School Library Media Specialists and Teachers- Can we really collaborate?
It’s a buzz word everywhere. You’ve seen it at ALA, AASL and every faculty in-service. If you’re like me, you’ve got it in your PIP (Personal Improvement Plan) and you start the year out with high hopes of all the amazing collaborative projects you’re going to do with the teachers in your building. Then, somewhere around October/November, you realize that your co-planning time is limited or non-existent and many of your teachers are so regimented with their schedules that they can’t see how these shared projects will actually help them in the planning, implementation, and assessment processes. We have a wide range of responsibilities and we deal with most of the people that work in our building in one way or another. Collaboration should be our middle name, right? You would think so. I’m here to point out one reason why it might not be working and to give you some hope for looking at collaboration in a new way.
Working with the “enemy”
One definition of the word is “To cooperate treasonably, as with an enemy occupation force in one’s country.” Sounds inappropriate for the school setting, right? I think it might be quite relevant. If we imagine the school building as a country, it’s easier to understand why teachers feel like their classroom is their ‘territory’. In my elementary school setting, the teachers are alone most of the day with their students. They bring and drop off their students to specials, such as gym, music, or media center and often feel as if another classroom is “enemy territory.” If you’re lucky enough to not be a prep coverage for that teacher, and they stay with their class, which I have for a few periods a week, the challenge becomes involving that teacher in the lesson in order to keep them from running off to make copies and phone calls, or my favorite, sitting and correcting papers. They don’t feel comfortable teaching or taking the lead in “your” classroom. We can change that.
Start small and socialize
Knowledge Quest, the AASL journal, features collaboration (“Social Scholarship”) this month.
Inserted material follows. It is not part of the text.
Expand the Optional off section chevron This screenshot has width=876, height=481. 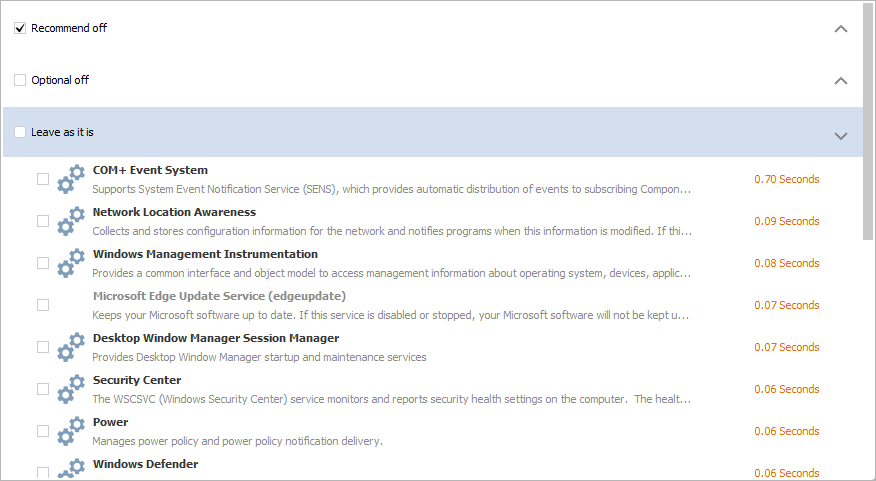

Barbara Schultz-Jones’ article, “Collaboration in the School Social Network” connects the popular subject of social networking to the school setting. Seeing the Media Specialist as a social network organizer will help to make connections between the ‘territories’ within the ‘country’ of the school. The teachers will feel more at ease when things are less structured and we start with small connections between our curriculum and theirs. For example, I recently showed a video on shapes to a 1st grade class and the students responded right away saying they had just learned about shapes and engaged their teacher from the back of the room to show off their knowledge.
Get involved- take the initiative
Collaboration, in all its facets, can be successful and seamless if we take the initiative to build relationships that break down the borders. Watching students make connections between subjects, or forget they’re learning as a result of a well-planned project makes it all worthwhile. Volunteering to work on curriculum development is a great way to harvest professional relationships with teachers and curriculum supervisors (who can be great supporters of your program).
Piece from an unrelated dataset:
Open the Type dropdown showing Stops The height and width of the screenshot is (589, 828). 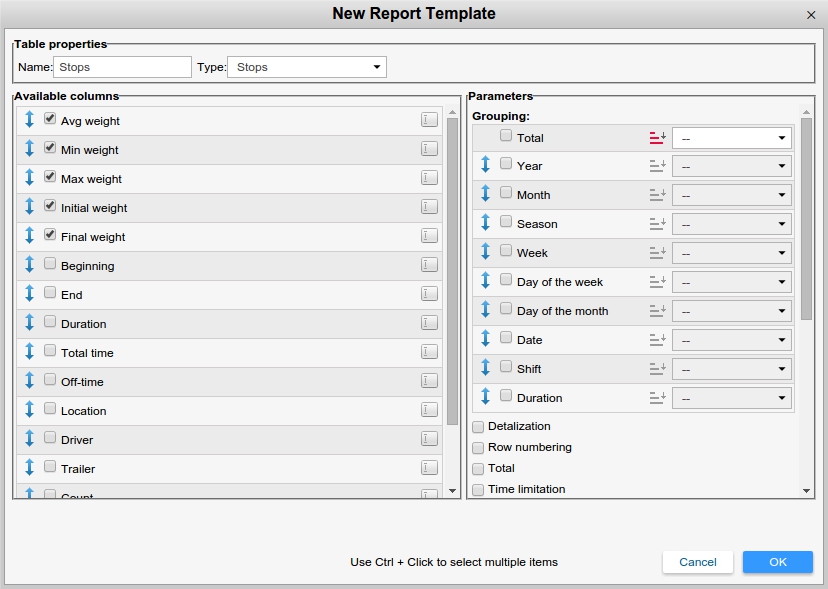307,67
Celebrate the small things and the success stories
Why not think more creatively about all the things we do each day that don’t traditionally count as collaboration and stop focusing on the “projects” that we aren’t able to do with colleagues. Media Specialist, Mary Alice Anderson, in her article for Multimedia Schools, “The Media Center: The Many Faces of Collaboration” suggests that we “celebrate the varied aspects of our multi-faceted roles” by including the support we give throughout the year to teachers, staff, as well as parents and the community. Do you organize the school’s book fair? How about author visits or other school-wide assemblies? Maybe you’re the “go-to” person for website help and technology issues. Our ability to help the entire school succeed is just as valid as a project we would specifically work on together. How about publicly acknowledging and praising those teachers that embrace collaboration? Students can describe how they felt learning and working that way and be your best publicity.
Anything is possible
We work hard to create an inviting atmosphere in the Media Center that feels like home to every person that enters, including students, parent volunteers, teachers, administrators and even our public librarians. We are responsible for supporting the school’s curriculum in many different ways, and with that, we have the power to break down barriers as we go along.
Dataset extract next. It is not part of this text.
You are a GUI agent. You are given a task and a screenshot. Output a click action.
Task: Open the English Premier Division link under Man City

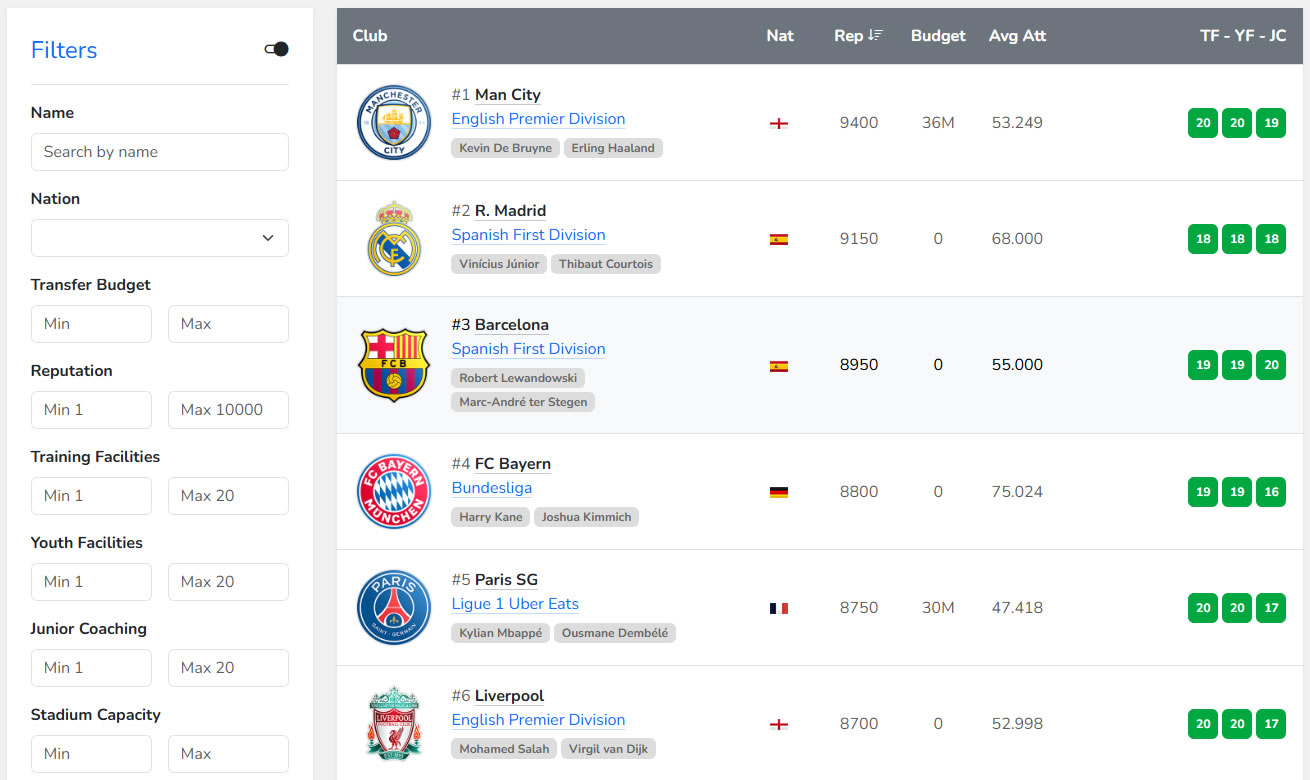[x=538, y=119]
This year, I’m going to include some of the less traditional collaborative projects in my end-of-year meeting with my principal, and make sure to quantify how many people were willing to work collaboratively throughout the year. It’s time that we advocate for our program to all who “occupy” our building.
The White House Conference on School Libraries, in 2002, presented a session that is sure to inspire you to find a way to makeover your program to a dynamic, integrated media center, with you as the “information consultant” facilitating collaborative work throughout the year. The conference notes can be found at the Institution of Museum and Library Services site: http://www.imls.gov/news/events/whitehouse_2.shtm#kcl.
Keep your enemies close, but your fellow collaborators closer.